Sabu was identified by rival hacker group Backtrace Security as "Hector Montsegur" [sic] on March 11, 2011, in "Namshub," a PDF publication (named after the Sumerian word for "incantation"). Backtrace Security was a group of ex-Anonymous members who had grown critical of vigilante hacktivism. One member of the group explained their motives by stating, "One cannot fight for justice and democracy by using unjust, anti-democratic tactics." Backtrace Security had found his identity through an IRC chatlog in which Sabu accidentally posted a link to his personal website.

==Arrest and guilty plea==
Federal agents arrested Monsegur on June 7, 2011. The following day, Monsegur agreed to become an informant for the FBI and to continue his "Sabu" persona. A few days after that bail hearing, Monsegur entered a guilty plea to 12 criminal charges, including multiple counts of conspiracy to engage in computer hacking, computer hacking in furtherance of fraud, conspiracy to commit access device fraud, conspiracy to commit bank fraud and aggravated identity theft. He faced up to 124 years in prison.

== Activity as an informant for the FBI ==
As an informant, Monsegur provided the FBI with details enabling the arrest of five other hackers associated with the groups Anonymous, LulzSec and AntiSec. The FBI provided its own servers for the hacking to take place. Information Monsegur provided also resulted in the arrest of two UK hackers: James Jeffery and Ryan Cleary. The FBI attempted to use Monsegur to entrap Nadim Kobeissi, author of the secure communication software Cryptocat, but without success.
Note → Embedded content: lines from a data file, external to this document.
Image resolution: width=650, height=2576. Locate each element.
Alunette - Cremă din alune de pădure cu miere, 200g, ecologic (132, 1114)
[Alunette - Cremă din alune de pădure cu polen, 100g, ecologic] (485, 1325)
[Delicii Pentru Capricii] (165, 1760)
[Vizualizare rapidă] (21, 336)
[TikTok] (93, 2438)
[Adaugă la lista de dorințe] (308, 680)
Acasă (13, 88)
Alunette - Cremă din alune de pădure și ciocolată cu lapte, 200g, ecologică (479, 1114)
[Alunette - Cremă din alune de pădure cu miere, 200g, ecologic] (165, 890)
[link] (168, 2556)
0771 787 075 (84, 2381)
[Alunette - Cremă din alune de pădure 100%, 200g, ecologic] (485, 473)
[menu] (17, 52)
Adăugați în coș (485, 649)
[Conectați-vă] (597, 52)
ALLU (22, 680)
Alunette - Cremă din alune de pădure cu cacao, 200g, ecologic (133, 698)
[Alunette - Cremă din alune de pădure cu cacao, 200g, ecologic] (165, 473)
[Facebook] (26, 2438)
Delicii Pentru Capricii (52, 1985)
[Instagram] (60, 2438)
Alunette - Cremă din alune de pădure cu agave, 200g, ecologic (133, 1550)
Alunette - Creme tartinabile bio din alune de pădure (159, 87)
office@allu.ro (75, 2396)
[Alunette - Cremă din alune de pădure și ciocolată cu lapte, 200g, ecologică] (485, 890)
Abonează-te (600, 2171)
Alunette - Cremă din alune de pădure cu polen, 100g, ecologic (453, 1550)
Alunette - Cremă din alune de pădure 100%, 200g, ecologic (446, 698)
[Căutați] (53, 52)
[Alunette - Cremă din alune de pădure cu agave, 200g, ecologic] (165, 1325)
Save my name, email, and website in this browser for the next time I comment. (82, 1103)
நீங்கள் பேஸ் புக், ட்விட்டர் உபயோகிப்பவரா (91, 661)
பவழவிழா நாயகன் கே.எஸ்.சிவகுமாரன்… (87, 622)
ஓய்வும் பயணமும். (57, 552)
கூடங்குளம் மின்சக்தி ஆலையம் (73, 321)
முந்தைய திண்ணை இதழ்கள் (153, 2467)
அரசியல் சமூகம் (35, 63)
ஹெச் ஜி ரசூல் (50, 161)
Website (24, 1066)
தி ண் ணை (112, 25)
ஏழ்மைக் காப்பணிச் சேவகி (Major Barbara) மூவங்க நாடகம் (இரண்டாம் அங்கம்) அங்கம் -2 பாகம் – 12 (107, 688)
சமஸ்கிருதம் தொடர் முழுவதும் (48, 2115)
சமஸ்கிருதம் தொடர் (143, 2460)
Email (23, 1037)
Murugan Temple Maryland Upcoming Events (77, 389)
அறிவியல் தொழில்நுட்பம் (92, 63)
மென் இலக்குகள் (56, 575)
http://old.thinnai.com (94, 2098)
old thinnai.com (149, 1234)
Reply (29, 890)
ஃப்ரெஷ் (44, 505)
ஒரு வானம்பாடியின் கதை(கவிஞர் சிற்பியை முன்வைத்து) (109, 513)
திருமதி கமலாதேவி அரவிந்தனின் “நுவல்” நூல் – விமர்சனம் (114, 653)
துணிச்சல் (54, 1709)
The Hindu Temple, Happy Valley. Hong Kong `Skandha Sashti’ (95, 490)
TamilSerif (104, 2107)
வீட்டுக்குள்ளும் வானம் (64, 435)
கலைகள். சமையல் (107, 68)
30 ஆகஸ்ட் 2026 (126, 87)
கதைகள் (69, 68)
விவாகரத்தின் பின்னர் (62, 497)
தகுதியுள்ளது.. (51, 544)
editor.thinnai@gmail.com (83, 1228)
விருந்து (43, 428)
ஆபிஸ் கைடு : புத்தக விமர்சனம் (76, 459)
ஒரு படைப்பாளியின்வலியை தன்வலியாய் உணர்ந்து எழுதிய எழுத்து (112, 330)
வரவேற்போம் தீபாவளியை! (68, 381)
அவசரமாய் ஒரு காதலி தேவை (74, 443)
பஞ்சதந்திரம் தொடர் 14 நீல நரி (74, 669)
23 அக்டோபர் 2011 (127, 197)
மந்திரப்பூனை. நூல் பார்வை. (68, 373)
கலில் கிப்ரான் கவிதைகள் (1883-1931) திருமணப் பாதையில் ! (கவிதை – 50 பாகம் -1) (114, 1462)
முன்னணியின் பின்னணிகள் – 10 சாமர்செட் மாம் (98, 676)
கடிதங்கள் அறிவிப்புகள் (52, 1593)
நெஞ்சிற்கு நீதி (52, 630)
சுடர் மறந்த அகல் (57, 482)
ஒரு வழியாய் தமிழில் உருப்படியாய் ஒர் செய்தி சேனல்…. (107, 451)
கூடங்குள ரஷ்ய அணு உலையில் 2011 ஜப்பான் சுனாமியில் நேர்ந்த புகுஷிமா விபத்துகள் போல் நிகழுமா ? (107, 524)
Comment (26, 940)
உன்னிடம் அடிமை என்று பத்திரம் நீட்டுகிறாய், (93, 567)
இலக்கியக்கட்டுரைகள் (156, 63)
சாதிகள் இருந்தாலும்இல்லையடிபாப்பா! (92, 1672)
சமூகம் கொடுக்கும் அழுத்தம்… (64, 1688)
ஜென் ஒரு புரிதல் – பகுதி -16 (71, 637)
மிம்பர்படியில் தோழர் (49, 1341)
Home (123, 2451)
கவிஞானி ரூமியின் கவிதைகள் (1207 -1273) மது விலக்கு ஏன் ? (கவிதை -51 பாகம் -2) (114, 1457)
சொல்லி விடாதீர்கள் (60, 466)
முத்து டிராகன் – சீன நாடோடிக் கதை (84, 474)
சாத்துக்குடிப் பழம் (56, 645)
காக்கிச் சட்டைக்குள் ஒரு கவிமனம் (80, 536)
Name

Monsegur maintained his pretense until March 6, 2012, even tweeting his "opposition" to the federal government until the very last minute. On March 6, 2012, the FBI announced the arrests of five male suspects: two from Britain, two from Ireland and one from the U.S. Anonymous reacted to Sabu's unmasking and betrayal of LulzSec on Twitter, "#Anonymous is a hydra, cut off one head and we grow two back".

A court filing made by prosecutors in late May 2014 revealed Monsegur had prevented 300 cyber-attacks in the three years since 2011, including planned attacks on NASA, the U.S. military and media companies.

Monsegur served 7 months in prison after his arrest but had been free since then while awaiting sentencing. At his sentencing on May 27, 2014, he was given "time served" for co-operating with the FBI and set free under one year of probation.

==Post-prison career==
After his release from prison, Monsegur worked as a white hat hacker doing pentesting.